Getting to the office

A return to commuting has also meant more gas usage.

With gas prices hitting record highs recently, it’s an expensive time to be filling up more frequently. According to AAA, the national average for a gallon of regular gasoline is now $4.60. In February 2020, it was $2.44.

Soaring gas prices are forcing Mike Tobin (pictured here with his son) to shell out a lot more for his commute.

In Orlando, Florida, Mike Tobin upgraded to a minivan in August 2020. At the time, he said it cost about $40 to fill up the tank – but now it’s closer to $75.

“My biggest driving thing is going to the office…everything else is really close to where we live,” said Tobin, who works for a wholesale electric distribution company.

For Hill, the higher prices at the pump have made her change her routines to try and fill her tank up just once a week. She fills her truck with premium gas, which she said costs between $110 to $120 a tank.

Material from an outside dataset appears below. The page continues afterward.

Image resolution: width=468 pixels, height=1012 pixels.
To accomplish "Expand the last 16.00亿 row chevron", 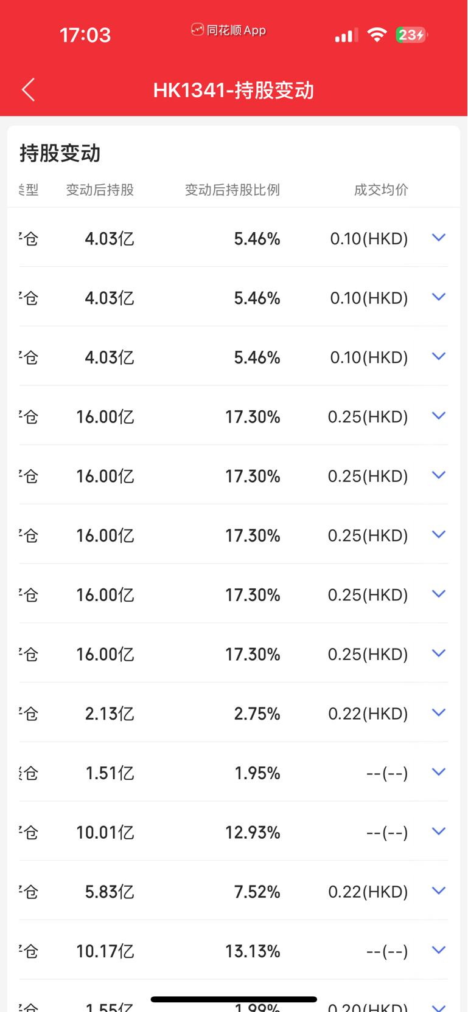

“That is extremely crazy for gas,” said Hill. “I try to pack the days when I go to the office – if I can do anything right after work or on my hour lunch break I will try to squeeze things in because…it’s a day I am already driving.”

She tries not to leave her house on the three days she is working from home.

For Yau McClay, any day she goes into the office she has to pay for parking. It used to cost $1 per hour, but increased by 50 cents earlier this year. Now she is paying $12 a day – up from $8.

Ditching the comfy sweatpants and dressing up for the office again is also costly. Apparel prices were up 5.4% in April from the same time a year ago.

“Now that I am going in to the office, I have to go buy new makeup sets – so I am spending money there when I wasn’t before,” said Yau McClay. “The things you used to spend money on, like hair cuts, makeup, manicure and pedicures and updating your wardrobe, those things were essentially on pause for two years. Yes, I was spending it before… I got so used to not spending that it was really nice. And now everything is more expensive.”

Caring for the kids

Child care costs tend to be one of the biggest expenses in working parents’ budgets – and that is getting more expensive for some parents, too.

On days when she works from the office, Kelly Yau McClay estimates she spends around $35 on food and parking.

In 2020, the national average annual cost of child care was $10,174, according to Child Care Aware of America.

In September 2020, Yau McClay put her three-year-old daughter in a new daycare facility full time for $2,150 a month. Though child care tends to get cheaper as a child ages, a series of price increases has eaten into those savings, Yau McClay said.

“Every time she got bumped up [to an older age group]…later, they would announce: ‘Sorry we have another price increase,’” Yau McClay said. “Between when we started there and now, the price [for her current class] has gone up almost $200 net.”